▶ _Task goal_: Nothing but the lines from the one containing "Gästehaus (1530, 954)" to the end of the material should be returned, each exactly as written.

▶ _Extracted material_:
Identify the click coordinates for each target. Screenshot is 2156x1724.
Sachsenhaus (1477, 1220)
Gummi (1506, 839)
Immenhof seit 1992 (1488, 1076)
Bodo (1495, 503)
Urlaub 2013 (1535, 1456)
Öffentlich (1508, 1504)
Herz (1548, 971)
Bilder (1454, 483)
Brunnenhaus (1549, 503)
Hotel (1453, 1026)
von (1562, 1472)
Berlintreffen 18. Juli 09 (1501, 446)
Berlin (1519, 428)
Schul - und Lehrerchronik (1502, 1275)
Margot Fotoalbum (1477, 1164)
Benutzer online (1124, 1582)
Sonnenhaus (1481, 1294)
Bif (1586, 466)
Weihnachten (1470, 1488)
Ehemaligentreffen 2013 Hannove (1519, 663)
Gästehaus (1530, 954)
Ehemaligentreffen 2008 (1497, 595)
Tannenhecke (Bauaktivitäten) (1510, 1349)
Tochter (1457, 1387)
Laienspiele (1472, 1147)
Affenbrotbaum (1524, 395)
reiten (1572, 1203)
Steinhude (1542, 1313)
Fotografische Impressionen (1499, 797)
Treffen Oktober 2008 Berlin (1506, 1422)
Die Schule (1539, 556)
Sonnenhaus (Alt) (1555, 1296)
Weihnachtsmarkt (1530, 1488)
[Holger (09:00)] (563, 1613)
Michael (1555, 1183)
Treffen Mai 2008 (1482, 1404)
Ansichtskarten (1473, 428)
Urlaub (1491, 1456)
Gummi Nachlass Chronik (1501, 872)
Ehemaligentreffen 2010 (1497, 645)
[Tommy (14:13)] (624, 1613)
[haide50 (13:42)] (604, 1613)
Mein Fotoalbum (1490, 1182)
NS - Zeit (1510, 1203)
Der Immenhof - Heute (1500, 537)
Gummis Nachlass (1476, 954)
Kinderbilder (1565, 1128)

▶ _Solution to this task_:
Gästehaus (1530, 954)
Ehemaligentreffen 2008 (1497, 595)
Tannenhecke (Bauaktivitäten) (1510, 1349)
Tochter (1457, 1387)
Laienspiele (1472, 1147)
Affenbrotbaum (1524, 395)
reiten (1572, 1203)
Steinhude (1542, 1313)
Fotografische Impressionen (1499, 797)
Treffen Oktober 2008 Berlin (1506, 1422)
Die Schule (1539, 556)
Sonnenhaus (Alt) (1555, 1296)
Weihnachtsmarkt (1530, 1488)
[Holger (09:00)] (563, 1613)
Michael (1555, 1183)
Treffen Mai 2008 (1482, 1404)
Ansichtskarten (1473, 428)
Urlaub (1491, 1456)
Gummi Nachlass Chronik (1501, 872)
Ehemaligentreffen 2010 (1497, 645)
[Tommy (14:13)] (624, 1613)
[haide50 (13:42)] (604, 1613)
Mein Fotoalbum (1490, 1182)
NS - Zeit (1510, 1203)
Der Immenhof - Heute (1500, 537)
Gummis Nachlass (1476, 954)
Kinderbilder (1565, 1128)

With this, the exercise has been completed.